In a rare climbdown, the Angolan government has withdrawn controversial legislation severely restricting how people use the internet.

It was scrapped this week at the eleventh hour when the government removed it from parliament moments before it was due to be voted into law.

Under the proposal, which had already passed a first round of voting, it would have been illegal to share information electronically that could "destroy, alter or subvert state institutions" or "damage national integrity or independence".

This would have meant anyone criticising the government on social networking sites such as Facebook, or receiving an email containing anti-government sentiment, could have faced up to 12 years in prison.

The law also wanted to ban the online sharing of videos, pictures or recordings without the subject's consent, criminalise "whistle-blowing" under the crime of "espionage" and make it illegal for anyone to search for information about the state, even if it was not classified.
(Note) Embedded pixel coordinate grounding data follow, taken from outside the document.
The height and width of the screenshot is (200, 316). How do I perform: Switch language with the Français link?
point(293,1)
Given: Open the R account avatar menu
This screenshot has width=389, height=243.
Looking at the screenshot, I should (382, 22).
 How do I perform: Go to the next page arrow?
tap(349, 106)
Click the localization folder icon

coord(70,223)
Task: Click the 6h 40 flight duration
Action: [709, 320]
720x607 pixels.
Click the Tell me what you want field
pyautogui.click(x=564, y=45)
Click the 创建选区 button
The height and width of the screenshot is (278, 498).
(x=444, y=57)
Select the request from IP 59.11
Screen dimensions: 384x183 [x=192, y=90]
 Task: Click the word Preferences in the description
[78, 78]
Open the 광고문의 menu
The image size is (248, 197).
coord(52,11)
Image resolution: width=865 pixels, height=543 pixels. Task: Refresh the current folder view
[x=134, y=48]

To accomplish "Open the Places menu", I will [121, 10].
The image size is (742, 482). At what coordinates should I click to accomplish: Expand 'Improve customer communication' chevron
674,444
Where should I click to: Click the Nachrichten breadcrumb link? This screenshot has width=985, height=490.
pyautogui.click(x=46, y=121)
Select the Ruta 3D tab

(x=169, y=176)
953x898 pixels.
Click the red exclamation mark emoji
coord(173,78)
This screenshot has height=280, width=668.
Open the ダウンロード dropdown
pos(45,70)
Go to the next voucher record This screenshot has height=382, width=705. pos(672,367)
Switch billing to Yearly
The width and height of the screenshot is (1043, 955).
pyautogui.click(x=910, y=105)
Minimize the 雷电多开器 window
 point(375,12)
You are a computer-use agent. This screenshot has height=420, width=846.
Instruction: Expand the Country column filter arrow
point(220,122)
Minister of State Carlos Feijo told reporters in the capital, Luanda, that a decision had been made instead to insert special clauses about internet crimes into the new penal code currently under revision.

But many believe pressure from civil society and local journalists, who had strongly opposed the legislation claiming that it was "totalitarian" and violated basic freedom of expression, played a role in the decision to abandon the law.

US-based lobby group Human Rights Watch said, external the legislation would have "undercut both freedom of expression and information, and posed a severe threat to independent media, whistle-blowers, and investigative journalism".

With most of Angola's traditional media controlled by the state, or owned by government ministers and their business associates, there is little free debate in the newspapers or on television and radio.

Opposition parties are rarely afforded column inches or air time, while government and presidential activities are covered in minute detail and nearly always with a positive spin.

Civil society and opposition groups have therefore turned to the internet, even though only 1% of Angolans have access to the web, to hold their debates and share information through blogs and social networking sites.

'Insult'

In recent months, several anti-government marches have been organised and promoted through Facebook, where there are pages dedicated to opposing the president of nearly 32 years, Jose Eduardo dos Santos. There, people make comments they would not dare speak out loud in public.

Image caption,

More than 15 people were detained during this week's protest

Angolans living in the diaspora have also been busy online, creating websites to rally support for regime change, and there have been several solidarity protest events held in South Africa, the UK and Belgium.

Many are growing weary of the current regime and want more to be done to share the country's oil wealth among the majority, two thirds of whom still live in poverty and many without access to water or electricity.

The introduction of a special internet law was seen as a deliberate attempt to quash the online discussion that was fuelling this unrest.

In an uncharacteristically emotional speech last month, President dos Santos lashed out at social media sites, saying they were being used to "insult, denigrate and provoke uproar and confusion".

Officially the government stuck to its position that the technology legislation was needed to curb crimes such as child pornography, hacking and online financial fraud.

The editor of the private weekly newspaper Angolense, Suzana Mendes, who was among the journalists who publicly voiced concerns about the law, welcomed its withdrawal.

"The fact that the bill has been cancelled is important, because if it had been approved, it would have endangered our fundamental rights to inform and be informed," she told the BBC.

Sizaltina Cutaia, from the Angolan office of the Open Society Initiative for Southern Africa (Osisa), which also opposed the bill, said they were pleased the government had backed down.

"This is definitely a victory for us and it is encouraging that we were able to get our message across." she said.

Small numbers

However, civil society celebrations around the scrapping of the legislation were short-lived after a number of activists were arrested on Wednesday for taking part in an anti-poverty demonstration in Luanda.

Organised via Facebook by a group calling itself the Revolutionary Movement of Social Intervention (MRIS), the protest was due to take place at lunchtime.

But following the arrest of MRIS leader Luis Bernardo, allegedly detained while putting up posters near his home in the district of Cazenga, only a few dozen people gathered in the city square.

According to reports, between 15 and 20 people were detained, among them a journalist and a representative from Osisa who had been trying to film the arrests.

They were later released and rejoined the protest, which at its height numbered around 100 people.

A spokesman for Luanda's provincial government told state media that the youth involved, who claimed they had authorisation to stage the protest, had acted "criminally" and the police force was within its rights to respond.

"What the government needs to realise is that the more they repress people, the more they will want to demonstrate," Ms Cutaia said.

Although small in size and number, protests like these are a relatively new phenomenon in Angola where few have dared to question the authority of President Dos Santos and his ruling MPLA.

"The people leading these protests are young and they don't have as much to lose. They were born after independence so they don't have that connection to the ruling party like older generations," Ms Cutaia says.

"All they see is that despite Angola's wealth under the MPLA most people have remained poor and they want that to change.

"Most of all they want the right to be able to make their voices heard."